03:05Donc les paiements directs pour un grand nombre d'agriculteurs sur l'ensemble de la période, au terme des 7 ans, auront baissé.
03:13Vous parliez à l'instant d'un accord du Parlement sous condition, c'est-à-dire ?
03:18Le Parlement va sans doute discuter sur le fait qu'on est dans un petit budget pour une petite ambition.
03:26On a maintenu le budget agricole mais tous les autres budgets ont été baissés dans une période où certains souhaiteraient relancer l'économie.
03:33Donc on peut imaginer que le Parlement va dire vous avez fait un petit budget de rigueur sur une période de 7 ans.
03:39On peut imaginer une conjoncture favorable à l'avenir.
03:43Et donc on se demande si le Parlement ne soumettra pas son accord, ne conditionnera pas son accord au fait, quelque part, d'une revue à mi-parcours, de revoir en cours le budget.
03:54Comme un bilan de santé ?
03:56Comme le bilan de santé.
03:58Cela ne présage rien de bon pour les agriculteurs, notamment en France ?
04:02On est aujourd'hui dans un contexte de prix élevé dans quasiment toutes les productions.
04:09J'ai dit des prix, pas de marge.
04:11Quand sera-t-il dans 3 ou 4 ans, on ne peut pas le savoir.
04:17S'il y a eu une crise grave à un moment donné, ce sera plus facile sur le budget.
04:21Si on continue sur des prix élevés, cela poussera à un budget plus difficile.
04:26Si je comprends bien, les perspectives restent floues, même pour des économistes.
04:30Comment vous abordez-vous des plans de financement que vous demandent les agriculteurs aujourd'hui ?
04:38Des gens qui veulent s'installer, des gens qui ont des projets d'investissement.
04:41Comment vous abordez tout cela dans des perspectives ?
04:43Quand on fait des perspectives en gestion, il faut raisonner non pas avec des chiffres instantanés, mais avec des moyennes.
04:49En agriculture, pendant des années, on a travaillé avec des prix à peu près stables.
04:53Aujourd'hui, on a des prix des céréales qui varient sur 5 ou 6 ans, pratiquement du simple au double.
04:59Pour faire des prévisions, on prend des valeurs moyennes sur 3 ou 4 ans que l'on projette.
05:05Ce qui fait que le budget de chaque année se balade dans un faisceau de 20 à 25% au-dessus ou en dessous de la moyenne du plan d'investissement.
05:15Donc, anticiper une baisse des paiements à l'hectare de l'ordre d'une centaine d'euros sur 7 ans,
05:21c'est largement inférieur à la variation des prix qu'il peut y avoir l'un sur l'autre.

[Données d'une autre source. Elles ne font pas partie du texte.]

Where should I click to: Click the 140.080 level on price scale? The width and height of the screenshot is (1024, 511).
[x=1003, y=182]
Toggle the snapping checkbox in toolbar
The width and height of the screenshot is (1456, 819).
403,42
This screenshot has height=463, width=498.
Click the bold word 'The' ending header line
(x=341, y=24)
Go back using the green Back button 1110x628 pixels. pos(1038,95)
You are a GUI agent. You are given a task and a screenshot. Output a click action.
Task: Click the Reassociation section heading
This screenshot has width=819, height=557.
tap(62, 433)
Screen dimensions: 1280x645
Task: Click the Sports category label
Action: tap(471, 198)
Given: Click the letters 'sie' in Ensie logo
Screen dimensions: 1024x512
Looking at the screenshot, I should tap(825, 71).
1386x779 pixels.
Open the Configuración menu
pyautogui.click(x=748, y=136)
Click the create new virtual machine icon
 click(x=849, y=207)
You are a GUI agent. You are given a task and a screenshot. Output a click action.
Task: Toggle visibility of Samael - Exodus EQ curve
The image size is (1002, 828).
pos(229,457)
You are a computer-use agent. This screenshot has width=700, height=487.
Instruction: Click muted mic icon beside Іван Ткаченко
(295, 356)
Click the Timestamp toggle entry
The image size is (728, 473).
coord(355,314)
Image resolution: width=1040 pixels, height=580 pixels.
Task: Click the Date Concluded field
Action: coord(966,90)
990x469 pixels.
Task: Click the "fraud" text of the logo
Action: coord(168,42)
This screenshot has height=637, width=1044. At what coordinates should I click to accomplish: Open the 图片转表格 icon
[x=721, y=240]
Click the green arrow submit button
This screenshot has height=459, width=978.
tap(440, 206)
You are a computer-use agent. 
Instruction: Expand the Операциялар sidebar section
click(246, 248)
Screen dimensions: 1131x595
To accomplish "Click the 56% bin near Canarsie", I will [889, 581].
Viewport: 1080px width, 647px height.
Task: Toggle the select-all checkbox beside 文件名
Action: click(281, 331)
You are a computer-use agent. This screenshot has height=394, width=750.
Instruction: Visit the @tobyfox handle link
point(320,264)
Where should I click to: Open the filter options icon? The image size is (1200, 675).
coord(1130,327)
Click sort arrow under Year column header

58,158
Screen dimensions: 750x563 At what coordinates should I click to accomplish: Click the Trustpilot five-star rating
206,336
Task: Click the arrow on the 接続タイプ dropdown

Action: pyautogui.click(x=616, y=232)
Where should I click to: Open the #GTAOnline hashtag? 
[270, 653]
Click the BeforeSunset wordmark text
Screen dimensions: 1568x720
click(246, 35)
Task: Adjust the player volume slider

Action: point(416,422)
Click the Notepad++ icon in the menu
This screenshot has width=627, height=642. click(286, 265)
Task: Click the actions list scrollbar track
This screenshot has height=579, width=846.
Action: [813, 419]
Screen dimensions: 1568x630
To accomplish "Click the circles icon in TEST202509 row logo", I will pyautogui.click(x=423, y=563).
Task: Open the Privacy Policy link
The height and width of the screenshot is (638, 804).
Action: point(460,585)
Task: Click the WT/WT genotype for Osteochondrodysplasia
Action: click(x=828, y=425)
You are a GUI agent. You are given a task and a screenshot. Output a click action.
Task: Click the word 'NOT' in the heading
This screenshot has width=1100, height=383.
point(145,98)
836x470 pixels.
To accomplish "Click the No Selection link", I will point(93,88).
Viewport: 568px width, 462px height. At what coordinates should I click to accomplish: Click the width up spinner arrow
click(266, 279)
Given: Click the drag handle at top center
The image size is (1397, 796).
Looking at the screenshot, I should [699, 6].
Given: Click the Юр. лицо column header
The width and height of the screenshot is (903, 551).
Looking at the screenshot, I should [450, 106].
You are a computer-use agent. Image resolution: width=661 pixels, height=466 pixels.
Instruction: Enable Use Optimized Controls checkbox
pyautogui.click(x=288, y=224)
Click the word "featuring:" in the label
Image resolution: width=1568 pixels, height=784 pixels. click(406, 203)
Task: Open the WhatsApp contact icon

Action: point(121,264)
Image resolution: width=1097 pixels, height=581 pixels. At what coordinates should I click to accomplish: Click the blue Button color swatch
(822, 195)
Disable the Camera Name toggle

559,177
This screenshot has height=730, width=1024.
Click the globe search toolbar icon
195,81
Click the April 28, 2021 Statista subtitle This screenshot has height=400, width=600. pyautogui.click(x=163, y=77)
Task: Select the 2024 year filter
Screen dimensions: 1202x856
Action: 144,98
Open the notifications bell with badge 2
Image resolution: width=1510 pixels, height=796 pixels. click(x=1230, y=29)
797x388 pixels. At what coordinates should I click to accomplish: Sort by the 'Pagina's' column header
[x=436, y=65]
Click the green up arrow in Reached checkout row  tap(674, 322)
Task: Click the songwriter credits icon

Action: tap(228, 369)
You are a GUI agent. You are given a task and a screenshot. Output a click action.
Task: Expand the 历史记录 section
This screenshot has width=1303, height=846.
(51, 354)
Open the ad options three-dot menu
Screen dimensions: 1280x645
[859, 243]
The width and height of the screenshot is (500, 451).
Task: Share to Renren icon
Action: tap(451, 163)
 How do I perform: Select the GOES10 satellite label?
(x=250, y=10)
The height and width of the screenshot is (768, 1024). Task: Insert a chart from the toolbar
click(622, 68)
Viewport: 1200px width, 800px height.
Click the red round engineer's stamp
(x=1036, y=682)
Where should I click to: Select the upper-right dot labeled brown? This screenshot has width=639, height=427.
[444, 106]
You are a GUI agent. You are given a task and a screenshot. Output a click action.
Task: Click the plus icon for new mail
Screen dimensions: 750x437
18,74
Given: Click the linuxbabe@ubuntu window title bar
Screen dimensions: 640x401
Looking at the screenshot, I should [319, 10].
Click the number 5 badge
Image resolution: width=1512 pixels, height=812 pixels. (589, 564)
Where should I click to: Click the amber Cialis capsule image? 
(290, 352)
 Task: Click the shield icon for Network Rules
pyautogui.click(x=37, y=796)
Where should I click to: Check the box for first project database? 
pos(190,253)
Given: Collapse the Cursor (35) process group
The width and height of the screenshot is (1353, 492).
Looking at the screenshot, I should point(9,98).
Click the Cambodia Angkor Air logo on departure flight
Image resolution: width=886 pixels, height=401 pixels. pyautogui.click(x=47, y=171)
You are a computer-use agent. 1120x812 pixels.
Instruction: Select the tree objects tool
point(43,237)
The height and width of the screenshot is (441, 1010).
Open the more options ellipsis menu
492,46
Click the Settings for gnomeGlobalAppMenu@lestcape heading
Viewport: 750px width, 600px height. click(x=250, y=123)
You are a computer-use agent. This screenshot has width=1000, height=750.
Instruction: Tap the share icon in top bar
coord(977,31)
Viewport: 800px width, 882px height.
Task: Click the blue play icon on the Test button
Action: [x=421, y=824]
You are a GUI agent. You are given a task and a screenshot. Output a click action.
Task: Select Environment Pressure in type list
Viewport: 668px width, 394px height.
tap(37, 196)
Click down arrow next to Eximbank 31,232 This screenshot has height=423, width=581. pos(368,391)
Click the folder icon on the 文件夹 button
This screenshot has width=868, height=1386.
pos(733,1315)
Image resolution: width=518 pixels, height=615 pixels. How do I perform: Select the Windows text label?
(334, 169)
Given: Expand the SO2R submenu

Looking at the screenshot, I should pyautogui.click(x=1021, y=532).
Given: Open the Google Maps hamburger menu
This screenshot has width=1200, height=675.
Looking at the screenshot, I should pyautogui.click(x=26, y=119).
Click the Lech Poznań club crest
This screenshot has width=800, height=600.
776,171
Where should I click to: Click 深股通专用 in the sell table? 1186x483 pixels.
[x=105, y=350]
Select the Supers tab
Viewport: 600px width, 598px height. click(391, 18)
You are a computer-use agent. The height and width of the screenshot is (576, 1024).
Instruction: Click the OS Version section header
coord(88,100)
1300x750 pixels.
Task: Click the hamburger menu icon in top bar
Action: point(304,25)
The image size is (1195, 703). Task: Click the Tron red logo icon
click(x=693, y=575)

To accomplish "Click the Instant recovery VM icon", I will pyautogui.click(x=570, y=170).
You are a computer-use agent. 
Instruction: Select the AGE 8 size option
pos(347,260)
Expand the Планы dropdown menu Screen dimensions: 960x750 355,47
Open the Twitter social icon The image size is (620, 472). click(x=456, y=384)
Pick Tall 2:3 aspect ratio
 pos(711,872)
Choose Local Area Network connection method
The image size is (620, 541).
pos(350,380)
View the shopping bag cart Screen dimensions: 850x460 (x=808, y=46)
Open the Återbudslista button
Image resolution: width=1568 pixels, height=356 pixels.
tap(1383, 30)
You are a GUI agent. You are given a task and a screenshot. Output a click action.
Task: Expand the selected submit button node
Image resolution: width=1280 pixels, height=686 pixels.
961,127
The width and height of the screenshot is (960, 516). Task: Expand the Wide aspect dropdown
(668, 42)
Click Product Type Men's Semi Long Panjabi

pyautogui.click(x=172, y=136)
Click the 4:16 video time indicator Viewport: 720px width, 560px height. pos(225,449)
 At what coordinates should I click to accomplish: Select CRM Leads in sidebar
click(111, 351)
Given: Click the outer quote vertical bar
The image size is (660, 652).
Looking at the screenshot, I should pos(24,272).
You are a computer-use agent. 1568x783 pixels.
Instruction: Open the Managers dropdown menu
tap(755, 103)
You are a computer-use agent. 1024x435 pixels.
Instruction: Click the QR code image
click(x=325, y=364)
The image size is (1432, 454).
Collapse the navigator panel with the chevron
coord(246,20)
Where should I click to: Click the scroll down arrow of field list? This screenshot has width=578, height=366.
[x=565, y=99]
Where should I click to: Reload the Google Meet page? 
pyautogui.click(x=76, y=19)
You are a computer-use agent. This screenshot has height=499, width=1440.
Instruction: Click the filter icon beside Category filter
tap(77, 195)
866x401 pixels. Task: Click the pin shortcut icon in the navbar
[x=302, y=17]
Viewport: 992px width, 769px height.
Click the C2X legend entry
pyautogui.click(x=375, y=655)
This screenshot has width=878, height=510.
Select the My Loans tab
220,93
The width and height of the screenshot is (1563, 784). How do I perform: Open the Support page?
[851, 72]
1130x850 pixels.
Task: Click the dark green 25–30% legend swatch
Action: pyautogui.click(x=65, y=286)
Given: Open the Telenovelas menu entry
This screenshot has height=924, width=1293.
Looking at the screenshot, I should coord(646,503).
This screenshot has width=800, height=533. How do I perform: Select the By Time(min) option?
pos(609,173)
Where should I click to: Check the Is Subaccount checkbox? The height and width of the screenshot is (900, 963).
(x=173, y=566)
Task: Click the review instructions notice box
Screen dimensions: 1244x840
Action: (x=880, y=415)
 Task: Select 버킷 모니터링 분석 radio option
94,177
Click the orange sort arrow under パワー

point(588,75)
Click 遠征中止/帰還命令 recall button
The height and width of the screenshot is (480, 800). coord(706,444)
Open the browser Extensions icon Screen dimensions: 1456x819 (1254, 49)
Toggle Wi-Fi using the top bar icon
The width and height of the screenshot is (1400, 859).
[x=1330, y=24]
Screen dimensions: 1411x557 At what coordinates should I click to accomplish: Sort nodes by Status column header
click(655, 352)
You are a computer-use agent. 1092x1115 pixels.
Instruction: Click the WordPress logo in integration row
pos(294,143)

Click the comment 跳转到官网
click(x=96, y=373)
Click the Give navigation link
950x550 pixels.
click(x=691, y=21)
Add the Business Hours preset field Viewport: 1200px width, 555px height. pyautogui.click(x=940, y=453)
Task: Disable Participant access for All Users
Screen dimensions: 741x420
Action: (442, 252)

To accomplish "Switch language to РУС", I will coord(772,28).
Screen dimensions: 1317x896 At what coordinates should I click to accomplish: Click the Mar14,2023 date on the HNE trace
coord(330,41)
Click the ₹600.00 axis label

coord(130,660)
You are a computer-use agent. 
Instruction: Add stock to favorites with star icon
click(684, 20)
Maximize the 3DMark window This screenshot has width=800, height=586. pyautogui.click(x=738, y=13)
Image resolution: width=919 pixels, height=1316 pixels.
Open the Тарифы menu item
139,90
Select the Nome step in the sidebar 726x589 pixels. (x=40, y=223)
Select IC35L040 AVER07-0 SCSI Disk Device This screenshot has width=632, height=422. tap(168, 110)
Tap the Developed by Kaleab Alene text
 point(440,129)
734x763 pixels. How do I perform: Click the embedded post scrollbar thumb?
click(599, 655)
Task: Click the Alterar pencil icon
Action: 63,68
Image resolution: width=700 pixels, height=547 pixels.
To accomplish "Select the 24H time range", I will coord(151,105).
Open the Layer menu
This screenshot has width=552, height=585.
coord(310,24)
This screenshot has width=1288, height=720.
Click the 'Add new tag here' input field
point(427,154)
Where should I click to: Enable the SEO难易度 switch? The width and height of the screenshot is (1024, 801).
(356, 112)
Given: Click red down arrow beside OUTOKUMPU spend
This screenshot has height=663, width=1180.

05:26Vous anticipez d'ores et déjà, dans des plans de financement, la baisse des aides, des soutiens publics ?
05:32Il ne faut pas mentir aux agriculteurs.
05:34Forcément, avec les décisions qui sont prises, les paiements à l'hectare vont diminuer.
05:41C'est mécaniquement inscrit. Il ne faut pas raconter d'histoire.
05:44Nous, dans la gestion, on est bien sûr dans une certaine vérité comptable.
05:48Donc, il faut qu'on le prenne en compte.
05:50Ce qu'il faut qu'on prenne en compte aussi, c'est de relativiser les choses.
05:54Si je schématise, 100 euros à l'hectare, ramené avec les performances moyennes, 100 euros à l'hectare de DPU,
06:02ça représente à peu près 13 euros à la tonne de céréales ou 13 euros au 1000 litres de lait.
06:09C'est très grossier, mais c'est ça.
06:11Ça fait 5 ou 6% de la valeur du chiffre d'affaires.
06:15C'est bien inférieur à la variation interannuelle qu'il y a dans les prix.
06:21Quand je gère, bien sûr, les aides sont acquises.
06:24C'est une sécurité. Mon niveau de sécurité baisse.
06:27Par contre, ce qui fait mon résultat, c'est la façon dont je fais mon produit et dont je maîtrise mes charges.
06:32Jean-Marie Saronni, merci beaucoup.